Lessons of the Holocaust Museum

While it is considered a success in telling a compelling story to motivate people to fight persecution, at its core lies the definition of Jew as prey.

Tour of Yad Vashem 521 (photo credit: Dara Frank)
Tour of Yad Vashem 521
(photo credit: Dara Frank)
Earlier this year, US President Barack Obama said at the groundbreaking ceremony for the National Museum of African American History and Culture, “Just like the Air and Space Museum challenges us to set our sights higher, or the Natural History Museum encourages us to look closer, or the Holocaust Museum calls us to fight persecution wherever we find it, this museum should inspire us as well. It should stand as proof that the most important things in life rarely come quickly or easily. It should remind us that although we have yet to reach the mountaintop, we cannot stop climbing.”
It is interesting to note that the museum built to tell the African- American story has “history” and “culture” in its name; that is to say the purpose of that museum is to tell the full story of the African- American experience, and not focus solely on slavery and discrimination.
This is also true when it comes to the National Museum of the American Indian. It tells the totality of the Native American experience, not only the story of massacres and reservations.
This is not true when we, the Jewish people, built our museum, the United States Holocaust Memorial Museum, on the National Mall. Rather, we chose to focus on, as the president said, persecution.

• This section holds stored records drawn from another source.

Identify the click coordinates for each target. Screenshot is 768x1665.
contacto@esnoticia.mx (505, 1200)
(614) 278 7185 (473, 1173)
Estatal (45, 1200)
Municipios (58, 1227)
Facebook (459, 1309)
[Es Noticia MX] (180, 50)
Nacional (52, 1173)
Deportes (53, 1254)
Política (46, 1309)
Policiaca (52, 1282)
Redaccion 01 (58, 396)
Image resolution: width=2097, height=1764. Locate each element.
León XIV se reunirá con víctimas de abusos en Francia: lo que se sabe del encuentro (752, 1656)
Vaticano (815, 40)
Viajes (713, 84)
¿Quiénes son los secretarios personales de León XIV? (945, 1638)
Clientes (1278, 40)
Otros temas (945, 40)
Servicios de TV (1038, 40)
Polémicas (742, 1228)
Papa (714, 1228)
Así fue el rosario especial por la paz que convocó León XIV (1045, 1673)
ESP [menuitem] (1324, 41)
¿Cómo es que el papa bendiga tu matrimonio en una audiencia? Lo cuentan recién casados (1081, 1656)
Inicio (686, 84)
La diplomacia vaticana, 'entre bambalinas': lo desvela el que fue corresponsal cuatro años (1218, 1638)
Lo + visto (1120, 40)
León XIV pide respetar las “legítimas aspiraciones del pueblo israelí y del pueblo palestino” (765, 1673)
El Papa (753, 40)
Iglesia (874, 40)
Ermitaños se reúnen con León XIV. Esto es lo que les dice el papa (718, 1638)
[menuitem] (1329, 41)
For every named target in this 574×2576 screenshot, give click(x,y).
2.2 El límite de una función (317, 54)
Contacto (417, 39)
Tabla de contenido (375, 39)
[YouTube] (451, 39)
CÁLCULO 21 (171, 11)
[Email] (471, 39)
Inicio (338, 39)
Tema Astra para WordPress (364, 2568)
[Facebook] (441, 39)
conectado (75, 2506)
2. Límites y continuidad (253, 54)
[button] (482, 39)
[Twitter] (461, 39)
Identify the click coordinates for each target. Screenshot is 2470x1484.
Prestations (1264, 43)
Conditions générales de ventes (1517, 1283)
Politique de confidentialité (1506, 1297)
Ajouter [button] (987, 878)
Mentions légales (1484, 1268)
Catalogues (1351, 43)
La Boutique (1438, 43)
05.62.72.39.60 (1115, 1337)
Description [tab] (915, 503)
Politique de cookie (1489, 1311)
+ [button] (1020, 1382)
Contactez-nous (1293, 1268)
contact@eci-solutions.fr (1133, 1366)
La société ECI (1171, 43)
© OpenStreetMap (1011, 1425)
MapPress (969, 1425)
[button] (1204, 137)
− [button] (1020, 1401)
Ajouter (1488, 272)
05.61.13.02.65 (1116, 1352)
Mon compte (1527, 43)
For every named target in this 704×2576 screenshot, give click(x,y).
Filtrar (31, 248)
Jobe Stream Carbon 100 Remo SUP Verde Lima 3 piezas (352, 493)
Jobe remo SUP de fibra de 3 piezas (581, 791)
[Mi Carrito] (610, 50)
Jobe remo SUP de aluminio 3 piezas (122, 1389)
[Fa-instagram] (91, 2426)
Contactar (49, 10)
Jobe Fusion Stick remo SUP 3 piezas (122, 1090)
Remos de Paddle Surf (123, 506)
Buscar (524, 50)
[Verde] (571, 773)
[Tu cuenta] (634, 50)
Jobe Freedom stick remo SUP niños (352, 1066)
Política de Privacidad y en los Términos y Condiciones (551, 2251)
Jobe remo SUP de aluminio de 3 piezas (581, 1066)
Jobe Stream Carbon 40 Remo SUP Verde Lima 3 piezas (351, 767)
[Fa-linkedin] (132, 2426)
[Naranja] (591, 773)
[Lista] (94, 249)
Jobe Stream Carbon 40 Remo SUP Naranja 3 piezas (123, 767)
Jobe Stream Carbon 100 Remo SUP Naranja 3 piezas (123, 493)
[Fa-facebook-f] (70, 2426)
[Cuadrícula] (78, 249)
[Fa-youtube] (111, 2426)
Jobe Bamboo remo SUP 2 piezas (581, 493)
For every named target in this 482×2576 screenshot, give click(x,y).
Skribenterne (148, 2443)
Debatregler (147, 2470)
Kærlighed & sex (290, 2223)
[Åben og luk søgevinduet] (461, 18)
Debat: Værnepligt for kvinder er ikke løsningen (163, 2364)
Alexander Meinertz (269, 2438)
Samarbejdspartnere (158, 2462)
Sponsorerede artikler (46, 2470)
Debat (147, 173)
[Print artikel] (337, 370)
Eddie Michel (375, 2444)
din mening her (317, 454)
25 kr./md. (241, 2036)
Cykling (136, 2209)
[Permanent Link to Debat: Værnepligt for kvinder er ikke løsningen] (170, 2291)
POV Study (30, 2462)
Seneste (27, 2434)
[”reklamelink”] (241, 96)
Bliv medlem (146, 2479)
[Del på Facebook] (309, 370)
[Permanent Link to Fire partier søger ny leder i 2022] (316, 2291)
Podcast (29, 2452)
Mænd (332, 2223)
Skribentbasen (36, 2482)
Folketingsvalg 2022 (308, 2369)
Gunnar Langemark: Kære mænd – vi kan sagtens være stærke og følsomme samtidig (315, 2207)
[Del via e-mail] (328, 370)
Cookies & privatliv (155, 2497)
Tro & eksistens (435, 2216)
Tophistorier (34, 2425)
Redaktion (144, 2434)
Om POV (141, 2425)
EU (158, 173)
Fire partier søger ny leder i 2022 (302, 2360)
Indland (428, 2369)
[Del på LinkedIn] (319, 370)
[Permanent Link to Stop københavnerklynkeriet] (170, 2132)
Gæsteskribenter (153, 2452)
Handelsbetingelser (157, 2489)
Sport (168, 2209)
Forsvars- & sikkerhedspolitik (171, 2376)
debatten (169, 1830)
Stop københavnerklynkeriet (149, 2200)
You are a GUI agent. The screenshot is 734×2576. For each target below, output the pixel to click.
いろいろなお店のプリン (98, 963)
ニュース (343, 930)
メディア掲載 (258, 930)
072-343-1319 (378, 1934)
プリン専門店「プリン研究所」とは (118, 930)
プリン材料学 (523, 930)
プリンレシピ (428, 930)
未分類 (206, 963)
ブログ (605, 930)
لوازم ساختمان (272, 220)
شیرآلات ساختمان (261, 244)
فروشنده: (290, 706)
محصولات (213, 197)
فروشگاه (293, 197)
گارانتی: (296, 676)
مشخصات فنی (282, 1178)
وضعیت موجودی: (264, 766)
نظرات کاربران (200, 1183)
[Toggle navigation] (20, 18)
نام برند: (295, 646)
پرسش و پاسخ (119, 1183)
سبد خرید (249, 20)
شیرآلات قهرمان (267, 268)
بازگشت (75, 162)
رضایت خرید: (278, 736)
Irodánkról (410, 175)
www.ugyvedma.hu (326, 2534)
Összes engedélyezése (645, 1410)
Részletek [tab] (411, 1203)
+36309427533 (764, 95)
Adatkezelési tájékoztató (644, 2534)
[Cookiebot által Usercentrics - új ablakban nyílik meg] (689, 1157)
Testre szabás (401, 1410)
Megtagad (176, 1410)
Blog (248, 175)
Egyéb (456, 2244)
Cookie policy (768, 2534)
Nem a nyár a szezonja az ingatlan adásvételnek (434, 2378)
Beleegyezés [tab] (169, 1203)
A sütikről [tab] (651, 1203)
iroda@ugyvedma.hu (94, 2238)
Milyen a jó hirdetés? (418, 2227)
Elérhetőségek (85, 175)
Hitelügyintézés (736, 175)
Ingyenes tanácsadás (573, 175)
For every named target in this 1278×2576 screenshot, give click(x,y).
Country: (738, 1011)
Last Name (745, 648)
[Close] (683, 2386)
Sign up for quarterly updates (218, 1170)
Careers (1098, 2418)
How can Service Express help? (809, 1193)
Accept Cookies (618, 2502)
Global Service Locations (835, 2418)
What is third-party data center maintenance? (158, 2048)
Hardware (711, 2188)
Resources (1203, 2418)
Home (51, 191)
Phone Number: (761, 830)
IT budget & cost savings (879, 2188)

Yes, the purpose of the museum is to fight persecution, but at the core of the museum is Jew as victim. In all fairness, the museum was a result of the efforts of the President’s Commission on the Holocaust established by president Jimmy Carter. The Commission included religious leaders, academicians, and artists; while not all Jews, the vast majority were Jewish.
An unpopular and minority voice said while the Holocaust Museum was being built that the museum would reinforce both for Jew and non-Jew the notion of Jew as victim. While the Museum, which averages some two million visitors a year, of which some 70 percent are not Jewish, is considered a great success in telling a compelling and moving story to motivate people to fight persecution, at its core lies the definition of Jew as prey.
Why can’t we build a museum like the Native Americans and African Americans that tells the fullness of our history, instead of only being about the deep wound we carry? IN SHORT, we are a still a traumatized people almost 70 years since the smoke stalks of Auschwitz were put out. Add to that the shadow of 2,000 years of persecution and the reemergence of new viral and violent anti-Jewish sentiments and actions. And yet, we are more than victim.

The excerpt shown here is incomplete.